Brn-3b but not Brn-3a protein is elevated in both breast cancers and in neuroblastoma tumours (4
). When elevated in these tumours, Brn-3b transcription factor can alter the growth and behavior of cells by modulating expression of target genes that help to confer growth advantages to the cells, e.g. increasing CDK4 (associated cell cycle progression) and HSP27 (involved in migration and drug resistance) but represses the tumour suppressor protein, BRCA1 (7
). However, its ability to alter p53 mediated effects becomes quite important in these cell types. Although on its own, Brn-3b represses Bax, when co-expressed with wt p53 there is cooperative activation to increase bax expression. This observation is very interesting as it provides a distinct mechanism by which Brn-3b can act in cancer cells in response to different conditions. For instance, many neuroblastomas express wt p53 that remains inactive (e.g. by cytoplasmic sequestration) so does not prevent the initiation or progression of tumourigenesis (56
). Such tumours are often responsive to chemotherapy that relies on induction and activation of wtp53 to give rise to apoptosis. Our results lead us to hypothesize that increasing Brn-3b in cancer cells promotes growth changes whereas induction of wtp53 (e.g. by irradiation or chemotherapy) will induce cell cycle arrest and inhibit growth. When such opposing signals arise in the cells, they triggers a crisis and cells will undergo apoptosis instead of proliferation. Such an effect was previously observed when the co-expression of the oncogenic Myc protein with p53 in quiescent cells lead to apoptosis rather than proliferation or cell cycle arrest (58
). Thus, the ability of Brn-3b to enhance p53 mediated bax transcription may help to explain the molecular mechanism by which cells that express wt p53 and Brn-3b, respond to such conflicting signals.

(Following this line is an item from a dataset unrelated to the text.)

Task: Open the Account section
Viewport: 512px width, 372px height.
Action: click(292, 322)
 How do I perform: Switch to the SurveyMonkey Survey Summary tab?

Although p53 can transactivate the bax promoter in the absence of Brn-3b, it is clear that high levels of both Brn-3b and p53 can significantly enhance the expression of this pro-apoptotic protein in the cells used in this study. The ability of Brn-3b proteins to associate with and enhance p53 mediated apoptosis in contrast to the related Brn-3a protein, which prevents apoptosis by p53 and promotes cell cycle arrest, may prove to be important in understanding how the molecular responses of p53 can be modified in different cell types depending on particular proteins that are co-expressed with it.